Work required:
Verbatim transcription with images omitted: return the entries below in full.

Data in this exercise:
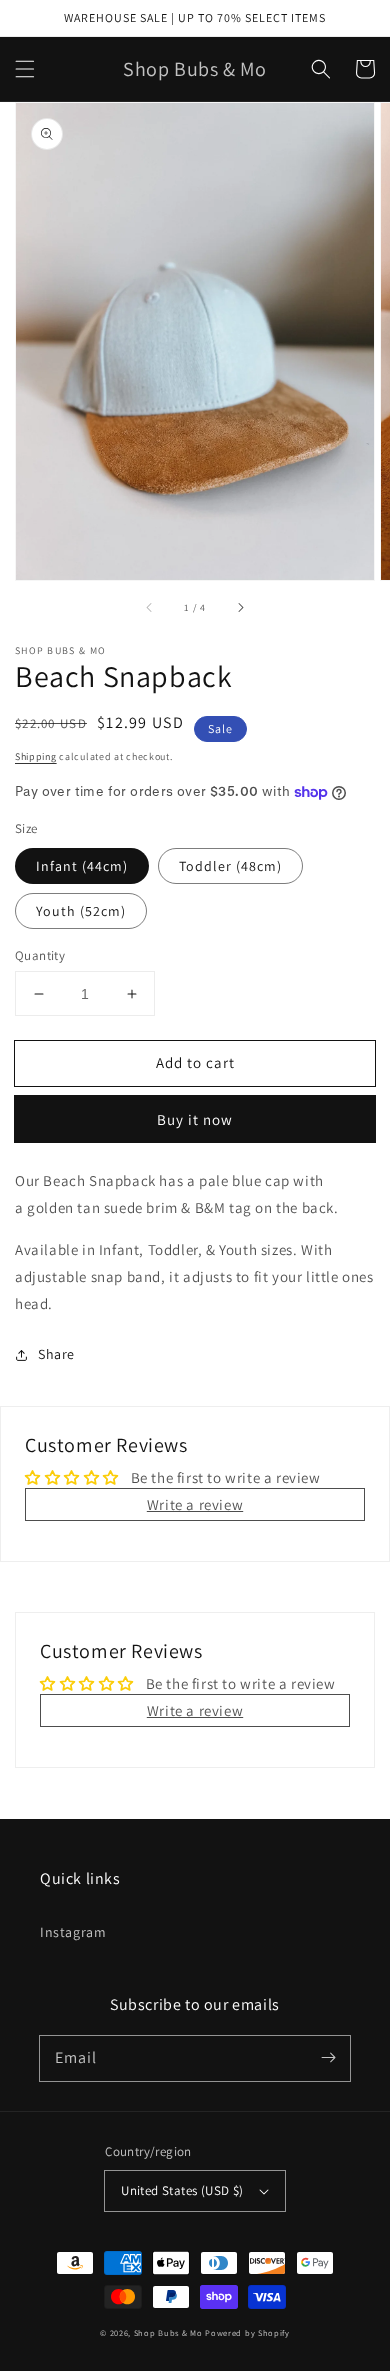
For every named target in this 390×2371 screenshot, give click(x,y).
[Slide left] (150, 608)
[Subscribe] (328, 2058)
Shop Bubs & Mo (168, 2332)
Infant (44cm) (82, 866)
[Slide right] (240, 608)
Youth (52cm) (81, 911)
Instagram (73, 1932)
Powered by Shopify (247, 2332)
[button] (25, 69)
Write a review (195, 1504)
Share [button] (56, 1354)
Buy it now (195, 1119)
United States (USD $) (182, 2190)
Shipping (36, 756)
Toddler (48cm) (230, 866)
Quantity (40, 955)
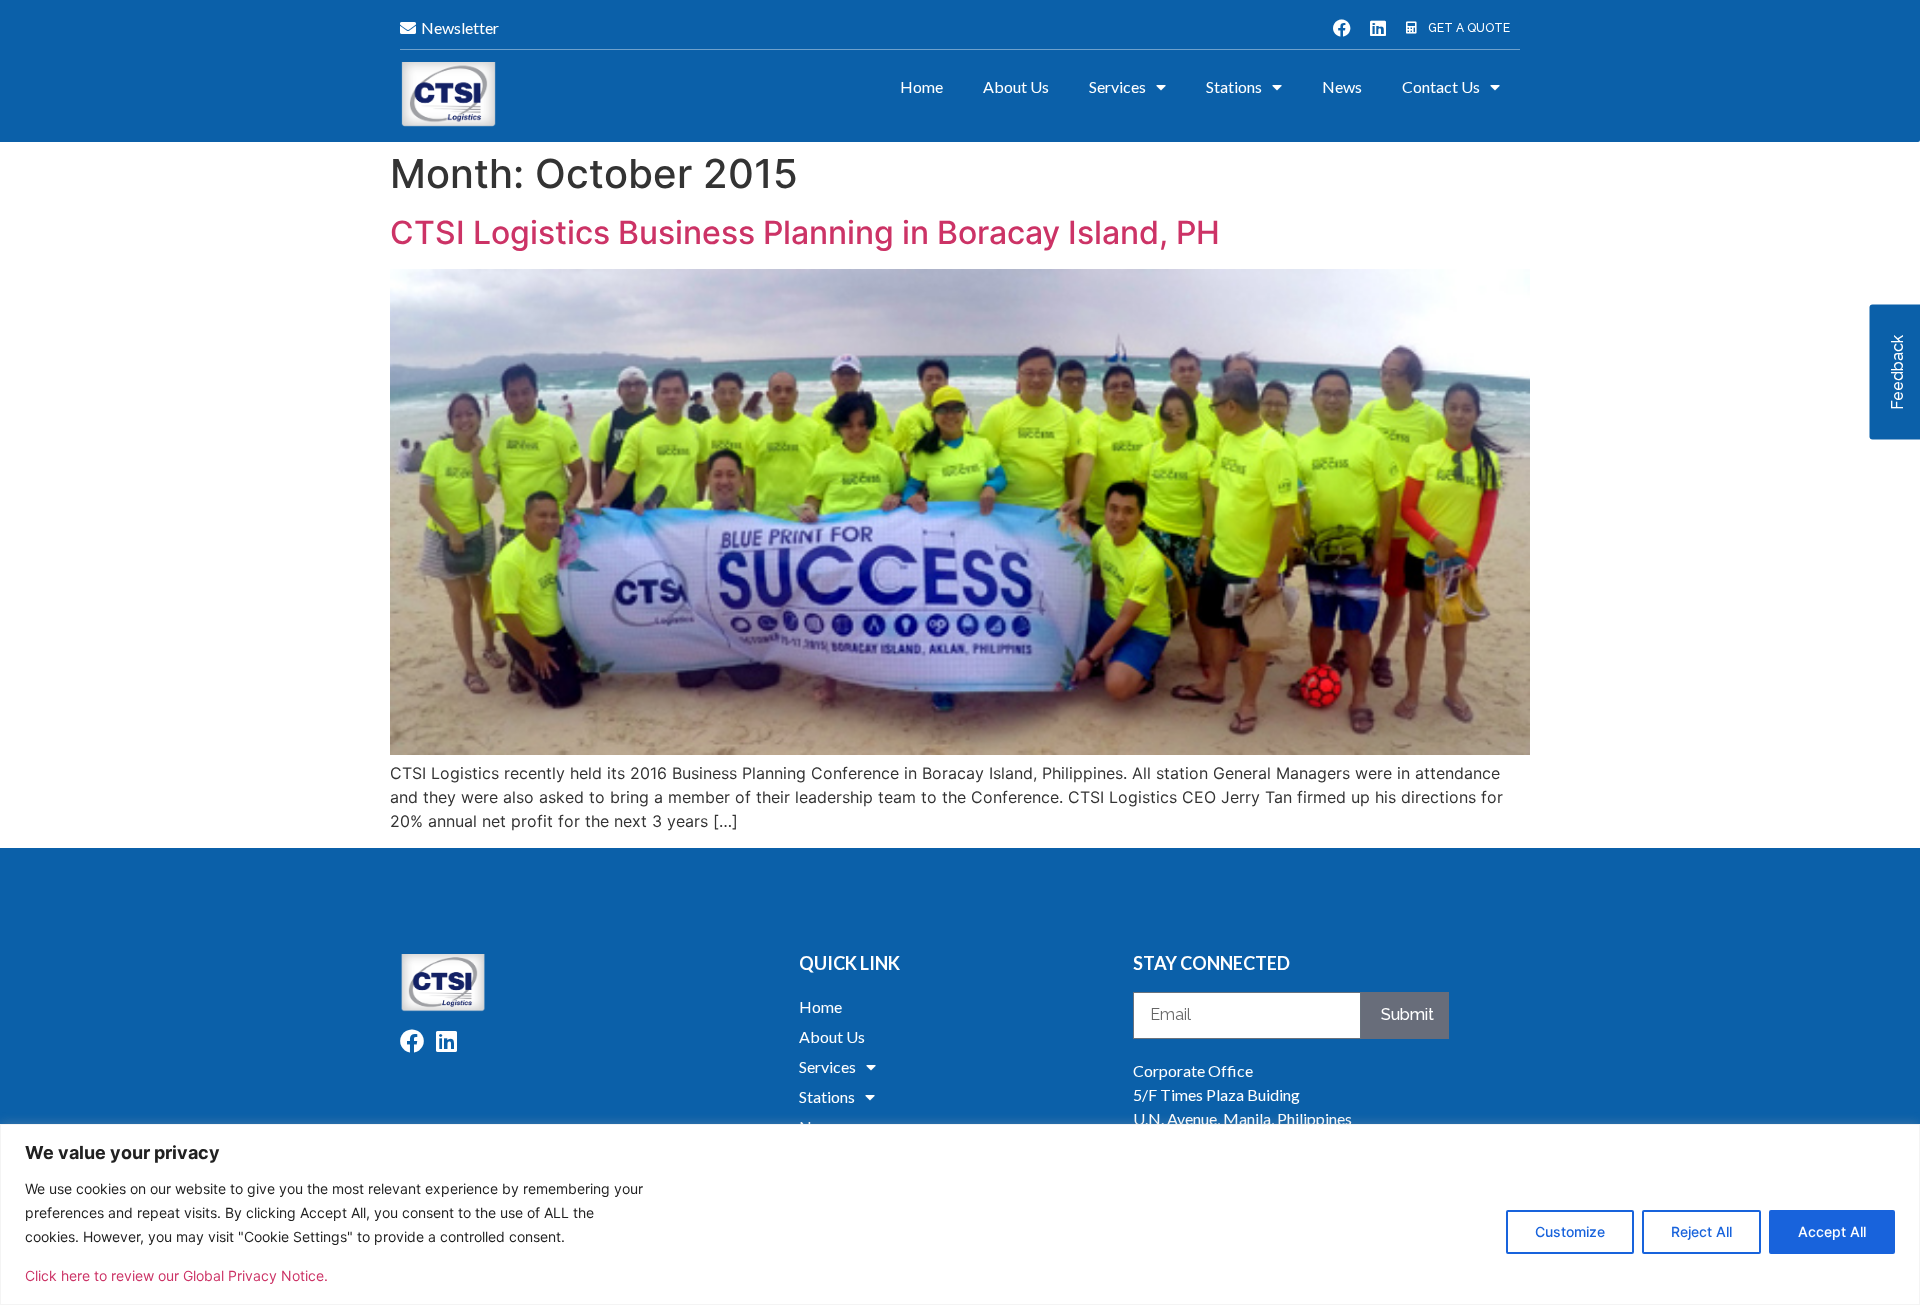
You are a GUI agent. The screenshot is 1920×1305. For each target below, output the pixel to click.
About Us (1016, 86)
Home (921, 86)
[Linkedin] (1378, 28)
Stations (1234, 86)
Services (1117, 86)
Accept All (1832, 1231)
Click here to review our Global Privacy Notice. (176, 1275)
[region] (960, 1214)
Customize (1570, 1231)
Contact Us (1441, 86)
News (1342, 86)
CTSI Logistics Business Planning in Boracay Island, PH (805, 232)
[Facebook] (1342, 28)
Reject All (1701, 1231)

Answer section:
For every named target in this 390×2371 screenshot, give click(x,y).
[Slide left] (150, 608)
[Subscribe] (328, 2058)
Shop Bubs & Mo (168, 2332)
Infant (44cm) (82, 866)
[Slide right] (240, 608)
Youth (52cm) (81, 911)
Instagram (73, 1932)
Powered by Shopify (247, 2332)
[button] (25, 69)
Write a review (195, 1504)
Share [button] (56, 1354)
Buy it now (195, 1119)
United States (USD $) (182, 2190)
Shipping (36, 756)
Toddler (48cm) (230, 866)
Quantity (40, 955)
You are a GUI agent. The screenshot is 1920×1305. For each target below, output the pixel to click.
About Us (1016, 86)
Home (921, 86)
[Linkedin] (1378, 28)
Stations (1234, 86)
Services (1117, 86)
Accept All (1832, 1231)
Click here to review our Global Privacy Notice. (176, 1275)
[region] (960, 1214)
Customize (1570, 1231)
Contact Us (1441, 86)
News (1342, 86)
CTSI Logistics Business Planning in Boracay Island, PH (805, 232)
[Facebook] (1342, 28)
Reject All (1701, 1231)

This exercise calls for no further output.